I should not even be here.

Although, seeing him with the babies the night before had given her some confidence.

He shall love his sons even if he does not think of me as his wife.

Leola remembered what Gratianna had said about her father's attitude towards her and had to smile at the confirmation of it.

Of course he would care for his sons. He adores his daughter even though he did not bother to marry her mother. But then, what was it that put such agony in his eyes?

Leola did not understand any of it.

Gratianna slid down to the floor and ran over to where Leola sat.

“Look, Mama!” the child squealed. “Tada’s home!”

“He is,” Leola replied, not knowing what else to say.

“He is! He is! He is!” and she danced around in circles until she was dizzy. “Euginius! Ambrosius!”

Then she ran to the cradle were the babies lay. Her voice became
so soft as she spoke to them that Leola barely heard her words.

“Our Tada is home,” she whispered.
“Smile. You have to smile. Our Tada is home.”

Her hand reached into the cradle and stroked their pale cheeks.

“Careful-” said King Irael.

“There, Father,” Leola said, in haste. “No fear. Look how gentle she is with them.”

“Sic,” the king said, still unnerved.

I shall find a way to cure you.

Leola glanced over to Owain to find him staring at her. She quickly looked the other way back to Gratianna’s cooing.

“Your mother was a twin,” the king said to Leola, as if to distract himself from Gratianna's activities. “Are there any other twins in her family?”

“There is,” Leola replied, and when she started to talk, she could not stop her hurried voice. “My aunt Redburga, my mother’s twin, also had twins herself. She had twin boys, Octha and Osgod, another son, Garrick, and then twin girls, Erna and Ead. I never asked my mother but I often thought that Garrick must have had a twin as well who died in infancy.”

Leola’s thoughts went to the piles for rotting heads where she was sure the boys’ skulls still lay.

“The boys are dead now,” she said absently.

Owain continued to stare at Leola with a long unwavering gaze, as if he was trying to find something revealing within her eyes.
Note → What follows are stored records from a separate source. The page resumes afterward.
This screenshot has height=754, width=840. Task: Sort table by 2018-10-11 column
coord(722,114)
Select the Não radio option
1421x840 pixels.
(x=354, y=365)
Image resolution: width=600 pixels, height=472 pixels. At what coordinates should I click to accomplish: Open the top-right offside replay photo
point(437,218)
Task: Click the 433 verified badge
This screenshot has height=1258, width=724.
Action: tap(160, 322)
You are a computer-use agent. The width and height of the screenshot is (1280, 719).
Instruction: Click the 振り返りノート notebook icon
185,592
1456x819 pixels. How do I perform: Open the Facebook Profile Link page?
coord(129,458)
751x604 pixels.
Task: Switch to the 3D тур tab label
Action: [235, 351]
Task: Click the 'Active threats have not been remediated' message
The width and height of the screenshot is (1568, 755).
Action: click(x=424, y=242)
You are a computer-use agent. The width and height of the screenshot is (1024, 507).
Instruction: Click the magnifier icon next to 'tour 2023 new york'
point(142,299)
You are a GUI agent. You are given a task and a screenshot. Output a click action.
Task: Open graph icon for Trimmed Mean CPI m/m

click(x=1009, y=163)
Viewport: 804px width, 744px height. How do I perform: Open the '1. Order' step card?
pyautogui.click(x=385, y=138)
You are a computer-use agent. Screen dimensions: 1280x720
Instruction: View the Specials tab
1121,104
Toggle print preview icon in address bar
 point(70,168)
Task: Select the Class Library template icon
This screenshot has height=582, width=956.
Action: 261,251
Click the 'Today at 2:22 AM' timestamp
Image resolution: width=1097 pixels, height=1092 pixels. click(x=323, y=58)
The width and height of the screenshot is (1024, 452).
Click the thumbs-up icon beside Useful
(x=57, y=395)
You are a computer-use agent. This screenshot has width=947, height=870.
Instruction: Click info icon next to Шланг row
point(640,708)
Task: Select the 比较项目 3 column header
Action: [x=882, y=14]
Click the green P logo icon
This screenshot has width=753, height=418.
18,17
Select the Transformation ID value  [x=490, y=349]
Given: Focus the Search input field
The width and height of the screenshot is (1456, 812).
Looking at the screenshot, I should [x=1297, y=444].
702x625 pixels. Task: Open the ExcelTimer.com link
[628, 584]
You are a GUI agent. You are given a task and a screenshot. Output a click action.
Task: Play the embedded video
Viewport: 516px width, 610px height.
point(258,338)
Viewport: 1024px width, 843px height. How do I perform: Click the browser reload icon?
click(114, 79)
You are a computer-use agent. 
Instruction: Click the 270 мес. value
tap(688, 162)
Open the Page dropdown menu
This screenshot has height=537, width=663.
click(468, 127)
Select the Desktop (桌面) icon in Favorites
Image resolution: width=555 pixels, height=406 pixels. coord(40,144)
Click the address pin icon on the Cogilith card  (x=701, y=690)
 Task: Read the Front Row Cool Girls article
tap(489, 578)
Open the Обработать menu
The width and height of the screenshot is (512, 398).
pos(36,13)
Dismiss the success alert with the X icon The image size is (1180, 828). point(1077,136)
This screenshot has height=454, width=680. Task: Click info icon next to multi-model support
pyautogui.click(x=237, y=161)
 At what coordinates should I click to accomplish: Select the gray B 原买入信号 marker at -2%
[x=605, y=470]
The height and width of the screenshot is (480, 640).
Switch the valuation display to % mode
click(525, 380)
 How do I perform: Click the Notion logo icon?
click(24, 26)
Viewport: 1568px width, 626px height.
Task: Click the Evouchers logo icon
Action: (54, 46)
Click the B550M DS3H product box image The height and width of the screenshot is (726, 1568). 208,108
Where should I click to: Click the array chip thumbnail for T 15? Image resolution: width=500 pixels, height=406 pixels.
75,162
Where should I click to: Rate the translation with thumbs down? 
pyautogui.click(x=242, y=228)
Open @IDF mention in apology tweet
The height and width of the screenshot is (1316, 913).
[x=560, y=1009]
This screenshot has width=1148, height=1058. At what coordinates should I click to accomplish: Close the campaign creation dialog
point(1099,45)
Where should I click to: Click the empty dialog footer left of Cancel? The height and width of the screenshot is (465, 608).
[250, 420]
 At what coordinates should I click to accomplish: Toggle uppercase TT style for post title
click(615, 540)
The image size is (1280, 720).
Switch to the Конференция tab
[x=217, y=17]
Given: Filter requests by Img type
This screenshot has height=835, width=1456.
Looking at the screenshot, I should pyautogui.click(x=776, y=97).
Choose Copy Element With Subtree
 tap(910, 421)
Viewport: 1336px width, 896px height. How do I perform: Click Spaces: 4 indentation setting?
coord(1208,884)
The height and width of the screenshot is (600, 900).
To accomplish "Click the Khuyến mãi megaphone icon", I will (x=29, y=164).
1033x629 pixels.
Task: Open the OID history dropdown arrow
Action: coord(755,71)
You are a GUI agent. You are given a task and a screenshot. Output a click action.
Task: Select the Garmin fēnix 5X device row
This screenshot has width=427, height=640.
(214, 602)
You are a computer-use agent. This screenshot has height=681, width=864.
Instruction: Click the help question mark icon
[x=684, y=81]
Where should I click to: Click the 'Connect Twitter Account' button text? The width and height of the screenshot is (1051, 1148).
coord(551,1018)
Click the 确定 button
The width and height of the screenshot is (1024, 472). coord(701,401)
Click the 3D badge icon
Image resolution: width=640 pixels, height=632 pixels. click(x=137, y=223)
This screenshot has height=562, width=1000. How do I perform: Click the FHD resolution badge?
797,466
She suddenly thought how alike he was to his cousin Britu.

“You, Euginius,”
came the Gratianna's voice. “You look like Tada. And you, Ambrosius, you look like Mama.”

“What is that, Child?” King Irael said, in confusion.

“She is speaking about their eyes, Da,” Owain replied.

Leola was startled by his voice.

“Euginius has green eyes,” Owain said. “Ambrosius has blue eyes.”

“Oh!” the king said in surprise. “Ambrosius has blue eyes. You are right. He does.”

But Leola only half heard these words.

So what am I, a slave or a wife? I shall not know how to act towards him until I know what he is thinking.

The evening brought Owain no closer to a conclusion about the woman he had married. He watched her, and she avoided his gaze, knowing full well, he was sure, that he sought her attention. This was a game he was both unaccustomed to and certain he would lose.

If only she would look up at him and see that he was the same as he had been before. He was still the man who had made love to her over eight months before, made her blush, and giggle, and sigh. He wanted her to sigh like she had when he touched the soft skin, part her lips as if begging for more when he sucked on them, and whisper his name in that musical voice as she had again and again when he caressed her. It frustrated him that she should now cower under his gaze.

He felt that he was not himself, and had been placed in some other creature's heinous body.

As the sun set, Owain watched silently from one of the windows in his bedroom. His eyes followed Leola from a furious bonfire in the courtyard, which the servants had assembled for no apparent reason.

Her long hair was only constrained by two slender braids from her temples and whipped behind her in the breeze. The baby in her arms snuggled comfortably into her soft neck.

Owain wished to go down to her and touch that neck and run his fingers through that hair. Yet somehow, prudence demanded that he keep his distance.

He noticed the figure of a man shrouded in the darkness by a long black cape. The man crept along the wall, out of the view of the servants and guards in the courtyard, and slipped into one of the windows that had not yet been closed for the night.

Owain did not wait for another thought. He left the window from where he watched, went down the stairs, strode through the front hall, and came to the opened door of the first sitting room.

Leola was standing by the hearth, nursing Ambrosius in her arms. It was clear to Owain that she did not notice the cloaked man who was approaching her.

“There, my dear,” she whispered to the infant. “You shall be strong like your father.”

Owain's quick eyes caught the gleam of a long knife in the hand of the stranger.

Leola giggled as the baby clung to her breast.

Owain stepped forward and slipped his right arm around the man's slender neck and secured it in the crook of his left. The stranger raised his knife to strike Owain's exposed arm, but Owain's left hand pushed hard forward on the back of the man's head. A loud snap, like the breaking of a tree branch, filled the sitting room. The stranger sank to the floor, dead, and his murderous weapon dropped beside him.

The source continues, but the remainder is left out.